Return every one of the lines below verbatim, without changing anything.

[BEGIN Input]

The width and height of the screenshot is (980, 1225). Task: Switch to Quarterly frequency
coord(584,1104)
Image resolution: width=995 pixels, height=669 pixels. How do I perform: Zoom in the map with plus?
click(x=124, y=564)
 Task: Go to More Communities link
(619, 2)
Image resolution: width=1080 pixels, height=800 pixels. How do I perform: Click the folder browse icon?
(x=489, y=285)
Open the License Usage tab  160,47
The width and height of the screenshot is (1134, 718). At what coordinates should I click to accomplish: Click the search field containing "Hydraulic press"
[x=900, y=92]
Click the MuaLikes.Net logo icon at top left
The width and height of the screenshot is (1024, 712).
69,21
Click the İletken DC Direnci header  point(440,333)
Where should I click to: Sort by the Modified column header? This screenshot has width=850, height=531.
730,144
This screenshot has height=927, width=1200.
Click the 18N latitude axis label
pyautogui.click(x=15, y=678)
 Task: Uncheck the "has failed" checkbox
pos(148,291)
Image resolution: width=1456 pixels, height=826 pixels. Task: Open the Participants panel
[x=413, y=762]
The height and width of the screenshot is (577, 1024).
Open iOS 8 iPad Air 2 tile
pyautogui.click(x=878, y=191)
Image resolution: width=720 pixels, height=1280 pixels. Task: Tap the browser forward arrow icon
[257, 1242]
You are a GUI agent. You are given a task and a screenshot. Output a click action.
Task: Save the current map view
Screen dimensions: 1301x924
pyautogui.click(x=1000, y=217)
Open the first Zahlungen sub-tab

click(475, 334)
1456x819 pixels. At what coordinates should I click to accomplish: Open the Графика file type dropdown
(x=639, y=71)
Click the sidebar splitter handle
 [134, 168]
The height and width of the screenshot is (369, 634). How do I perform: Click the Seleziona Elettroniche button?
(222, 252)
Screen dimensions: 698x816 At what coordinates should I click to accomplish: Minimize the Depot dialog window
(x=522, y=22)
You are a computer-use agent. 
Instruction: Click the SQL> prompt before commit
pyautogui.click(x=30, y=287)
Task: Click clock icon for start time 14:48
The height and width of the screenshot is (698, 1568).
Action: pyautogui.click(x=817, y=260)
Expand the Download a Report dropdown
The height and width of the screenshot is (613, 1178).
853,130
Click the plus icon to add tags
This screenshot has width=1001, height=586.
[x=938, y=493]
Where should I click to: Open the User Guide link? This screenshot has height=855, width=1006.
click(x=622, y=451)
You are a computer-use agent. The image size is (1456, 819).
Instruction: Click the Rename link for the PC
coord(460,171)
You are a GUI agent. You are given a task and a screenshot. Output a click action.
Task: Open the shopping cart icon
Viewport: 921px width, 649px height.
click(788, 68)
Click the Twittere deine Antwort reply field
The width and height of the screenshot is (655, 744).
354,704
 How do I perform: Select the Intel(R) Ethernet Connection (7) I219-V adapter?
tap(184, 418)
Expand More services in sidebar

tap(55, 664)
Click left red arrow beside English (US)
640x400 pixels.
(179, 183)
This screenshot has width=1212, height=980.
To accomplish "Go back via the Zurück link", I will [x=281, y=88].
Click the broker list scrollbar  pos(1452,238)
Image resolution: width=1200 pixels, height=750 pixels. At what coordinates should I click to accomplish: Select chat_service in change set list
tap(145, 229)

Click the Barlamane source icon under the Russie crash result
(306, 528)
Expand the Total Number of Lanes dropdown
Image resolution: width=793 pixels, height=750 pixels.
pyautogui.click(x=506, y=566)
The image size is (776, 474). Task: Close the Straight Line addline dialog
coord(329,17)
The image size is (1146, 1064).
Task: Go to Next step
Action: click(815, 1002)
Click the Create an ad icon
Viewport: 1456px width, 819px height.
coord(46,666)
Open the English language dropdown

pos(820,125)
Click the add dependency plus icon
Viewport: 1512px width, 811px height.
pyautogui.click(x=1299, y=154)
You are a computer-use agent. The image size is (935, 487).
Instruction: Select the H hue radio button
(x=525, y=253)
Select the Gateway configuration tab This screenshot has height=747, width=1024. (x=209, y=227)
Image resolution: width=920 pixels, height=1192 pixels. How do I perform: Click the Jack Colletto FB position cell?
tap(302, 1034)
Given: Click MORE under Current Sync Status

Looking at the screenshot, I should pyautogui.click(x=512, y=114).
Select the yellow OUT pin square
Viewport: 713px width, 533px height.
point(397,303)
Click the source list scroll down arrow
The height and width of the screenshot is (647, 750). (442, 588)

[END Input]

Solution for this task:
The width and height of the screenshot is (980, 1225). Task: Switch to Quarterly frequency
coord(584,1104)
Image resolution: width=995 pixels, height=669 pixels. How do I perform: Zoom in the map with plus?
click(x=124, y=564)
 Task: Go to More Communities link
(619, 2)
Image resolution: width=1080 pixels, height=800 pixels. How do I perform: Click the folder browse icon?
(x=489, y=285)
Open the License Usage tab  160,47
The width and height of the screenshot is (1134, 718). At what coordinates should I click to accomplish: Click the search field containing "Hydraulic press"
[x=900, y=92]
Click the MuaLikes.Net logo icon at top left
The width and height of the screenshot is (1024, 712).
69,21
Click the İletken DC Direnci header  point(440,333)
Where should I click to: Sort by the Modified column header? This screenshot has width=850, height=531.
730,144
This screenshot has height=927, width=1200.
Click the 18N latitude axis label
pyautogui.click(x=15, y=678)
 Task: Uncheck the "has failed" checkbox
pos(148,291)
Image resolution: width=1456 pixels, height=826 pixels. Task: Open the Participants panel
[x=413, y=762]
The height and width of the screenshot is (577, 1024).
Open iOS 8 iPad Air 2 tile
pyautogui.click(x=878, y=191)
Image resolution: width=720 pixels, height=1280 pixels. Task: Tap the browser forward arrow icon
[257, 1242]
You are a GUI agent. You are given a task and a screenshot. Output a click action.
Task: Save the current map view
Screen dimensions: 1301x924
pyautogui.click(x=1000, y=217)
Open the first Zahlungen sub-tab

click(475, 334)
1456x819 pixels. At what coordinates should I click to accomplish: Open the Графика file type dropdown
(x=639, y=71)
Click the sidebar splitter handle
 [134, 168]
The height and width of the screenshot is (369, 634). How do I perform: Click the Seleziona Elettroniche button?
(222, 252)
Screen dimensions: 698x816 At what coordinates should I click to accomplish: Minimize the Depot dialog window
(x=522, y=22)
You are a computer-use agent. 
Instruction: Click the SQL> prompt before commit
pyautogui.click(x=30, y=287)
Task: Click clock icon for start time 14:48
The height and width of the screenshot is (698, 1568).
Action: pyautogui.click(x=817, y=260)
Expand the Download a Report dropdown
The height and width of the screenshot is (613, 1178).
853,130
Click the plus icon to add tags
This screenshot has width=1001, height=586.
[x=938, y=493]
Where should I click to: Open the User Guide link? This screenshot has height=855, width=1006.
click(x=622, y=451)
You are a computer-use agent. The image size is (1456, 819).
Instruction: Click the Rename link for the PC
coord(460,171)
You are a GUI agent. You are given a task and a screenshot. Output a click action.
Task: Open the shopping cart icon
Viewport: 921px width, 649px height.
click(788, 68)
Click the Twittere deine Antwort reply field
The width and height of the screenshot is (655, 744).
354,704
 How do I perform: Select the Intel(R) Ethernet Connection (7) I219-V adapter?
tap(184, 418)
Expand More services in sidebar

tap(55, 664)
Click left red arrow beside English (US)
640x400 pixels.
(179, 183)
This screenshot has width=1212, height=980.
To accomplish "Go back via the Zurück link", I will [x=281, y=88].
Click the broker list scrollbar  pos(1452,238)
Image resolution: width=1200 pixels, height=750 pixels. At what coordinates should I click to accomplish: Select chat_service in change set list
tap(145, 229)

Click the Barlamane source icon under the Russie crash result
(306, 528)
Expand the Total Number of Lanes dropdown
Image resolution: width=793 pixels, height=750 pixels.
pyautogui.click(x=506, y=566)
The image size is (776, 474). Task: Close the Straight Line addline dialog
coord(329,17)
The image size is (1146, 1064).
Task: Go to Next step
Action: click(815, 1002)
Click the Create an ad icon
Viewport: 1456px width, 819px height.
coord(46,666)
Open the English language dropdown

pos(820,125)
Click the add dependency plus icon
Viewport: 1512px width, 811px height.
pyautogui.click(x=1299, y=154)
You are a computer-use agent. The image size is (935, 487).
Instruction: Select the H hue radio button
(x=525, y=253)
Select the Gateway configuration tab This screenshot has height=747, width=1024. (x=209, y=227)
Image resolution: width=920 pixels, height=1192 pixels. How do I perform: Click the Jack Colletto FB position cell?
tap(302, 1034)
Given: Click MORE under Current Sync Status

Looking at the screenshot, I should pyautogui.click(x=512, y=114).
Select the yellow OUT pin square
Viewport: 713px width, 533px height.
point(397,303)
Click the source list scroll down arrow
The height and width of the screenshot is (647, 750). (442, 588)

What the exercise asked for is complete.